▶ **Estratto fornito**:

#####

La Flotilla era tutta l’Italia
Abbiamo deciso di parlarne con chi c’era davvero su una di quelle navi, che ha navigato per 18 giorni, ed è stato nelle prigioni israeliane. È Paolo De Montis, sindacalista, da tempo impegnato sulla questione palestinese, che era sulla barca Seulle. A cui, come prima cosa, abbiamo chiesto se chi era su quelle barche si è davvero reso conto di essere nel mezzo di qualcosa di storico e quando. «Ce ne siamo resi conto il 22 ottobre, Quando abbiamo visto le immagini della manifestazione intorno a Stazione Termini» ci ha risposto. «Essendo in un sindacato, il metro per capire ce l’ho: mi accorgo quando una manifestazione è grossa. E a memoria, una piazza così non l’avevo mai vista. Lì ho avuto la percezione, rispetto a quando siamo partiti, che fosse successo qualcosa. Mi sono reso conto che qui c’era una portata storica. Me ne sono reso conto dalle interviste che ci chiedevano, dai video che postavo. Vedevo un interesse enorme. In realtà la Flotilla rappresentava l’Italia. Non era un partito, non era un sindacato: era il vicino di casa, mia suocera, le mie figlie. I volontari delle associazioni. Una platea enorme».
Il vaso di Pandora che volevano tenere chiuso è esploso
Ma con che speranze era partita la flotta? C’era davvero il pensiero di poter arrivare a Gaza e consegnare gli aiuti – vista anche l’esperienza della Global March To Gaza di giugno – o c’era solo l’idea di fare un grande azione politica? «Io sapevo, ma era solo una mia idea, che a Gaza Israele non ci avrebbe mai fatto mettere un piede a terra» ci risponde Paolo. «La speranza era che a un certo punto, e basta vedere i giornali prima e dopo la nostra partenza, i riflettori si sarebbero accessi sulla questione palestinese in modo più democratico. Fino a poco prima sembrava che, se difendevi la Palestina, difendevi Hamas. Che è una grande idiozia. Questo vaso che tutti i governi occidentali cercavano di tenere chiuso alla fine è esploso. Le manifestazioni ci sono state, non solo in Italia. La protesta si è allagata. Siamo arrivati a 153 paesi su 198 che hanno riconosciuto lo Stato di Palestina». Tra cui manca ancora l’Italia. «Come dice Crozza, i Paesi sottosviluppati non l’hanno ancora riconosciuta» scherza Paolo. «Non riescono a capire che proprio lì sta la soluzione della questione palestinese» ragiona poi. «Se riconosci la Palestina come Stato, in automatico ha un potere in più per essere difesa».
Una tensione costante
Abbiamo provato a immaginare quali potevano essere i sentimenti dell’equipaggio, le loro emozioni alla partenza, e poi man mano che vi avvicinavate. C’era paura? O che cos’altro? «Quello che ci aspettavamo a Gaza, o nelle sue vicinanze, lo avevamo preventivato» ci svela Paolo De Montis. «Non avevamo preventivato che ci sarebbe stato addirittura il bombardamento davanti a Creta, a 400, 450 miglia nautiche, circa 700, 800 chilometri da Gaza. Lì è iniziata qualche tensione. Paura no, ma una tensione costante: soprattutto quando si avvicinava la notte, e vedevi i droni sopra la tua testa, cominciavi a percepire in maniera più concreta quello che sarebbe potuto accadere. Siamo andati avanti. A Creta qualcuno è sceso. Rispetto molto chi è sceso: se uno non se la sente è giusto così».

#####

▶ **Materiale raccolto**:
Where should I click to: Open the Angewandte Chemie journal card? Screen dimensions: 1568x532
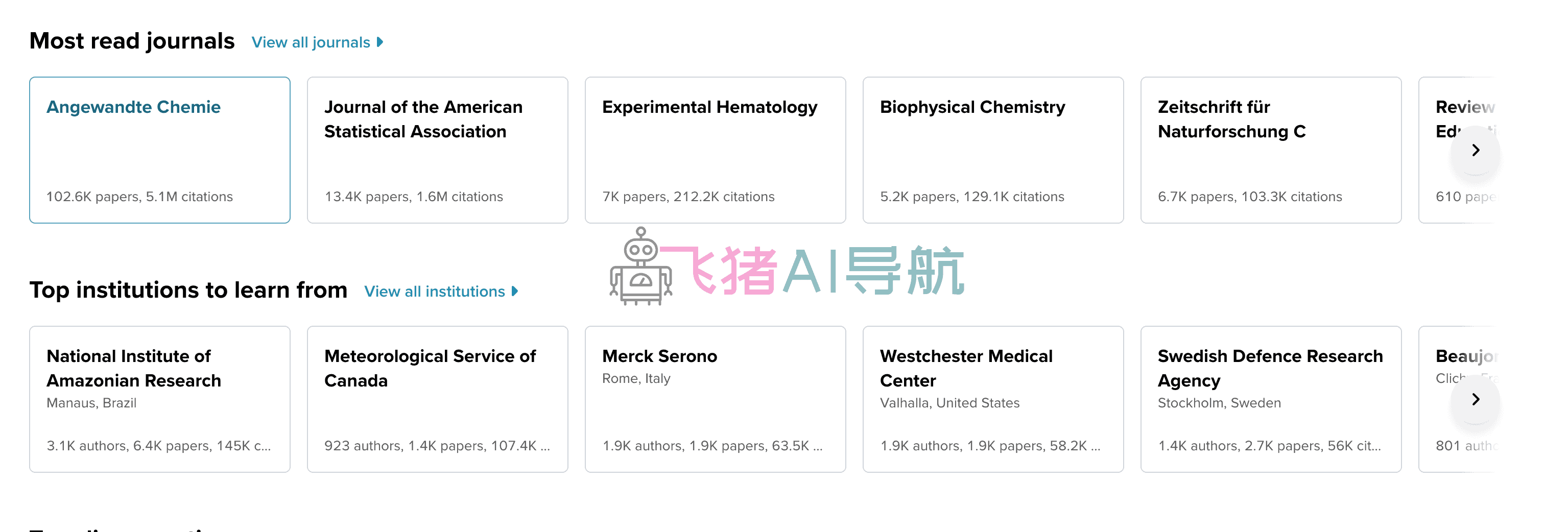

#####

▶ **Cosa devi fare**:
Secondo l'estratto sulla Flotilla, su quale barca si trovava Paolo De Montis?

▶ **Soluzione del problema**:
Sulla barca Seulle.